Time seems to be flying by now! From Pisco we caught a short trip to Ica and Huacachina which was a cool oasis amongst sand dunes which was a bit different. Then an overnight bus ride to Arequipa where we arrived on the anniversary of the foundation of Arequipa and the place was going nuts. There was a massive parade that went through the city for about 12 hours. Both of us had an adventure - Pip got a sore tummy and Rich got a plate of food off the street vendor that looked dangerously like pigs ears and other items that couldn´t be identified.
Outside our hostel is what seems like a taxi rank (or cars that any clown can jump into) and the incessant tooting of horns sounds like a deafening game of Space Invaders. Nice. We have a roof terrace though, and the backdrop is stunning - 3 snowcapped volcanoes all about 6,000 m surround the city, which has lots of buildings made from the volcanic stone (sillar).
Next stop is even higher up the mountains to the Colca Canyon region where hopefully we will see some condors and huge canyons and other cool stuff.
We enjoyed our time in Lima, but after a couple of days the pollution became a bit too much (there was sun but we couldn´t see it for smog), so we headed south for some fresh air and the coast.

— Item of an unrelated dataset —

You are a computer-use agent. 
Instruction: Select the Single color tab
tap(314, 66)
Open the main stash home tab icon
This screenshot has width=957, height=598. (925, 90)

A tour took us to Paracas Nature Reserve to see lots of birds, expensive birdshit and some cool beaches....fancy coming to a nature reserve with hardly a blade of grass! Looks lots like NZ otherwise (same ocean, sand, animals) but no grass.
After yet another mishap by Aerolineas Argentinas, we made it to Rio where the weather has been around 30 degrees every day - much welcomed after chilly Bs As. The people are great, the scenery is stunning (on many levels) and it is hard not to have a good time.
We have spent a few nights in Lapa, which is near the centre of town, but today we moved to an apartment in Copacabana so we can spend more time relaxing.
Location: Buenos Aires, Argentina
After a nightmare journey which had us arriving 5 hours late in Bs As at 3am, we weren´t off to the best start. Taxi dropped us off at our hotel in the FREEZING cold (Pip had shorts on) we woke up the housekeeper, doing our best to convince her that we indeed had a reservation. It all worked out esta bien (OK), and all the people have been so helpful and welcoming. Rich even found out that Argentinians thought that the Roos were robo del siglo (robbed).
Been wandering the streets...here, there and everywhere.
A quick trip to Uruguay keeps Pip happy to fill the passport up (only 5 empty pages now), and tomorrow we are off to Rio. Hopefully it will be a bit warmer on the beach!! We miss London weather - who would have thought?
Kicking this off with only 2 weeks left of London life. We leave for South America on the 29th for 9 weeks, and that's the purpose of this site - to document our upcoming trip.
We will throw some photos on here for people to look at (if you want!) and seems like an easy place to stay in contact as well.
It's only really kicked in our the last couple of weeks or so that we are leaving for good...but now the excitement is building up!
Thought I would start off with some photos from the World Cup. My time in Germany was something special - that week will be hard to beat. The Germans did it so well - the matches were great - and the amount of Aussies there supporting the Roos was incredible. Bring on South Africa 2010!